Infrastructure: this is a key:
Imagine viewing North America as terra virginea almost utterly uninhabited as it was four centuries ago. A continent of shelves and ridges and deltas and arroyos and plains. An unlikely place for a city would be Los Angeles, located almost nowhere, with nothing.
One must never overlook the fact that Los Angeles is an entirely manufactured city, assembled, piece by piece, largely during the early- to mid-twentieth-century Fordist heyday. Los Angeles without sci-fi-caliber infrastructure is not only unimaginable but impossible.
Freeways, their signage, aqueducts, graveyards, electrical grids and telephone poles—the sexy enormity of these infrastructural intrusions are often a visitor’s largest takeaway memory of the place. How many
grids overlap other grids overlap grids? Aqueducts, power lines, freeways, signage…
And as the city’s economy goes post-industrial, its psychic ecology contorts correspondingly.
The dream of American Arcadian livability for Brentwood was actually generated by a Canadian from New Brunswick, Robert C. Gillis, who led a group that in 1904 purchased what is now Brentwood and much of Santa Monica and Pacific Palisades. It was Gillis who ensured tree-lined boulevards and rigid deed restrictions to maintain the area’s livability in an era when restrictions were few. Automobile travel was eagerly fostered with oiled roads, which were then paved as soon as possible.
Brentwood’s infrastructure is seamless. Its invisibility and fail-proofness all add to the utopian claim of the place.
In Brentwood, infrastructure is present precisely through its lack of presence. A strong component of Brentwood’s identity is that the area acts as a temporary respite from the infrastructural omnipresence of Los Angeles. Brentwood was designed to emulate the country, seen as a retreat from a too-rapidly growing city, with ample setbacks of houses and “massive plantings of trees” ensuring relief.
Entering Brentwood is like reading a book where the capitalization periods and commas suddenly vanish.
It is a suburb in denial of technology, yet all-demanding in its need for technology to provide illusions generated by denial.
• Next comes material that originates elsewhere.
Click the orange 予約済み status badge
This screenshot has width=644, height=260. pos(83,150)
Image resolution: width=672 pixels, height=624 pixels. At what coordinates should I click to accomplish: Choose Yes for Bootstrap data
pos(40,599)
“A butterfly should be able to fly through any properly kept tree,” is the local axiom.
Trees are a huge issue in this community.
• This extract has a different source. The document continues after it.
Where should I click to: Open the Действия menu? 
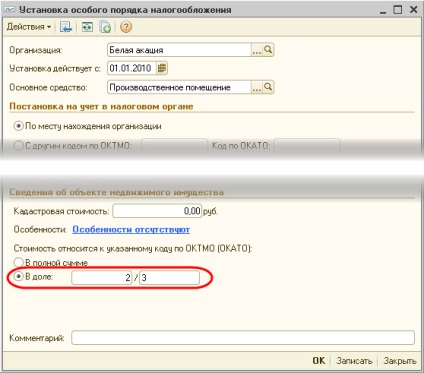pos(29,27)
Trees separate the rich from the poor and sustain a bucolic illusion, which in turn sustains land values. Most important, trees mask the power poles, transformer boxes and all other infrastructural blights.
Most are maintained with due precision: Bower Wattle, Peppermint Tree, Bunya-Bunya, Avocado, Carrot Wood, California Pepper, Loquat, Weeping Chinese Banyan, Jacaranda, New Zealand Tea Tree, Olive, Victorian Box and Lemonade Berry. Cumulatively they add up to one meaning: Heaven is manufacturable.
But trees, like the citizens of Brentwood, are facing the problems of Los Angeles “the encroacher.” Trees regularly die due to heavy construction, grade changes, overwatering, strangling ivy, smog, drought. There are limits to how much change can be absorbed.
And not just the trees, but the plants! Brentwood nurtures an almost infinite array of plantings: grassy Low bullrush, chive, Shamrock, spinach-like Acanthus, succulent Stonecrop and Houseleek, feathery Gru-gru palms, flowered Choreopsis and the omni-present Delft-blue Lily-of-the-Nile such as those that lined Nicole Brown Simpson’s condominium walkway, technically called agapanthus, at their height in July and August.
Michael Tamborrino/FPG
There is a growing notion in academic circles and perceived viscerally in the chakras of Brentwoodians that cities—Shanghai; Mexico; Lagos; Los Angeles—can simply grow forever, that there are no real limits yet found as to how many people may agglomerate in one place. As Brentwood is increasingly encircled, will it remain an island or will it be strangled?
Infrastructure highlight: Monday nights, garbage night, when tight clusters of Wedgwood blue and gunmetal gray Rubbermaid “Bruiser” 32-gallon wheeled refuse containers huddle at driveway feet. Some households have up to 18 containers at a time. There are also City of Los Angeles recycling containers: red for metal; yellow for glass.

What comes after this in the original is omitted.